Toraja Utara 50 anak hamil, 0 dispensasi nikah, Barru 47 anak hamil, 20 dispensasi nikah, Soppeng 35 anak hamil, 30 dispensasi nikah dan Palopo: 10 anak hamil, 8 dispensasi nikah.

Ketimpangan ini menunjukkan masih banyak perkawinan anak yang terjadi tanpa tercatat secara hukum.

Direktur YASMIB Sulawesi, Rosniaty Azis mengatakan kegiatan Berani II Sulsel bertujuan merumuskan rekomendasi penguatan kebijakan dan program pencegahan perkawinan anak di tingkat provinsi dan kabupaten/kota.

"Koordinasi antar lembaga harus diperkuat. Isu perkawinan anak tidak berdiri sendiri, tapi terkait erat dengan stunting, kemiskinan, dan putus sekolah," ujar Rosniaty.

Ia juga menekankan pentingnya pembenahan data. Selama ini, pemerintah masih banyak bertumpu pada data dispensasi kawin dari pengadilan, sementara fakta di lapangan menunjukkan jumlah kehamilan anak jauh lebih tinggi.

"Artinya, banyak perkawinan anak yang tidak tercatat.

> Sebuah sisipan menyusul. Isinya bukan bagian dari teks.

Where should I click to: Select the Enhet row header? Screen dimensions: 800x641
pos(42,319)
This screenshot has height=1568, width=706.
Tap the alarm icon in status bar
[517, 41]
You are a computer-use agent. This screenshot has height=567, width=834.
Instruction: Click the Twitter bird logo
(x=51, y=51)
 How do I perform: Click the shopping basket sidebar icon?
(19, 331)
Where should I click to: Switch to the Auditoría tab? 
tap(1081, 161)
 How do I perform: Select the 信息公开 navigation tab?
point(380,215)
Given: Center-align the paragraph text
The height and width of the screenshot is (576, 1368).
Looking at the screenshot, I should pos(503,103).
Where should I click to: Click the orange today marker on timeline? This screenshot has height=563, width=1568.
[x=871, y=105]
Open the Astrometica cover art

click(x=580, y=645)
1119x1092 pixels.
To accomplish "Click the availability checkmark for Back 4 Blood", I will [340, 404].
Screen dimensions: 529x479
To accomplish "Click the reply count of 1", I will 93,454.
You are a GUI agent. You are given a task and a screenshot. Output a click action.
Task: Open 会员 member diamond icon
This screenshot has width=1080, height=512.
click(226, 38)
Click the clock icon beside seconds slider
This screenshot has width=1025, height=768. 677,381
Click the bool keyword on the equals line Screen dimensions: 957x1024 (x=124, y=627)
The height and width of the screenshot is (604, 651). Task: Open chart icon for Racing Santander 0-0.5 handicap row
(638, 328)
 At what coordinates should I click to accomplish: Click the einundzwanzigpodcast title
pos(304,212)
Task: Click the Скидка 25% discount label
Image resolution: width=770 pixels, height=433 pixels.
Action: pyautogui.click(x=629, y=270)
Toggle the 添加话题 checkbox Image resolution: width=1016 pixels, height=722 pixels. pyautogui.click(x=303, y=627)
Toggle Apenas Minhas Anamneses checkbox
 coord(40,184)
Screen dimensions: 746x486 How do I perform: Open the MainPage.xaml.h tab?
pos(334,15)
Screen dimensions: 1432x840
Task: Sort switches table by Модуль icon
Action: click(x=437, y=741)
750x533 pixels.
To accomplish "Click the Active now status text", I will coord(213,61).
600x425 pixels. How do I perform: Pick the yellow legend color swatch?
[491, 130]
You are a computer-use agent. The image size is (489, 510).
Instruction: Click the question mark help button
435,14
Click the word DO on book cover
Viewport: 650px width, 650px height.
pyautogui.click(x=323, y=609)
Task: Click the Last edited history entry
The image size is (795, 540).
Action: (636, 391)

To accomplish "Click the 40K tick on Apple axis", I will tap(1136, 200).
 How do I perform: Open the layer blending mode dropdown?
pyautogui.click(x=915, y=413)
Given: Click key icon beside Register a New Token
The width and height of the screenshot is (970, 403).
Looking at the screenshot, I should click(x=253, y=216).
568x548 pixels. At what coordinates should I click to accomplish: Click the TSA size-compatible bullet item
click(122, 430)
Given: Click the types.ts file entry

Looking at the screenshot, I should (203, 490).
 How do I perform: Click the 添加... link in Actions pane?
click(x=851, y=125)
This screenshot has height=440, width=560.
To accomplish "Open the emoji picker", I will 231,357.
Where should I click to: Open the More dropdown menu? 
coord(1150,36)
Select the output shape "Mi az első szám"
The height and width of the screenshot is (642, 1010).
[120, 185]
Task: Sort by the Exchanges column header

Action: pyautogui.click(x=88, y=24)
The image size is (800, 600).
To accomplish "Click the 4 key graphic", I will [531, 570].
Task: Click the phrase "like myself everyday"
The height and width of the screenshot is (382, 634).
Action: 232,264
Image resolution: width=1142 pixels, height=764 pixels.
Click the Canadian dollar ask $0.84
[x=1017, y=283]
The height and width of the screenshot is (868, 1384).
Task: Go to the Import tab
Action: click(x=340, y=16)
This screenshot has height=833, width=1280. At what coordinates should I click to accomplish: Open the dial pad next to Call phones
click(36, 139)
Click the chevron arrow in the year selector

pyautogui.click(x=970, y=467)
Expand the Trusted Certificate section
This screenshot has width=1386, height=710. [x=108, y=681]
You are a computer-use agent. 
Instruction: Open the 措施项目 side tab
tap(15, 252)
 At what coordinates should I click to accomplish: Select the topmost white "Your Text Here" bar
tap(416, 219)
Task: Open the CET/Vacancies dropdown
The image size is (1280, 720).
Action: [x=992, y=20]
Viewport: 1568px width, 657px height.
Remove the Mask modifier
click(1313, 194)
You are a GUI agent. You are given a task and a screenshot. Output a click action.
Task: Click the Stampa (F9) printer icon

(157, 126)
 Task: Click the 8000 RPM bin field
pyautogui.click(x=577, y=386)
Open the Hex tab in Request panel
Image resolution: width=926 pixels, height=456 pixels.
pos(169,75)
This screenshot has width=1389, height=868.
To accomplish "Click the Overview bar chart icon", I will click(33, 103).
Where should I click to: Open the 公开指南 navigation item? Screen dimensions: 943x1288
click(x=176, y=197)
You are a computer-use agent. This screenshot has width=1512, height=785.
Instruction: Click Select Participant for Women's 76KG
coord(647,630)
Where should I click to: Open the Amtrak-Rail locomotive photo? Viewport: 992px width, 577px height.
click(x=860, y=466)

Ini seperti bola salju dan menjadi ancaman serius, apalagi menjelang Indonesia Emas 2045," katanya.

Secara nasional, tercatat 54.387 permohonan dispensasi kawin diajukan sejak 2022. Sebanyak 26 persen karena kehamilan, 69 persen karena pacaran, dan 5 persen karena faktor ekonomi.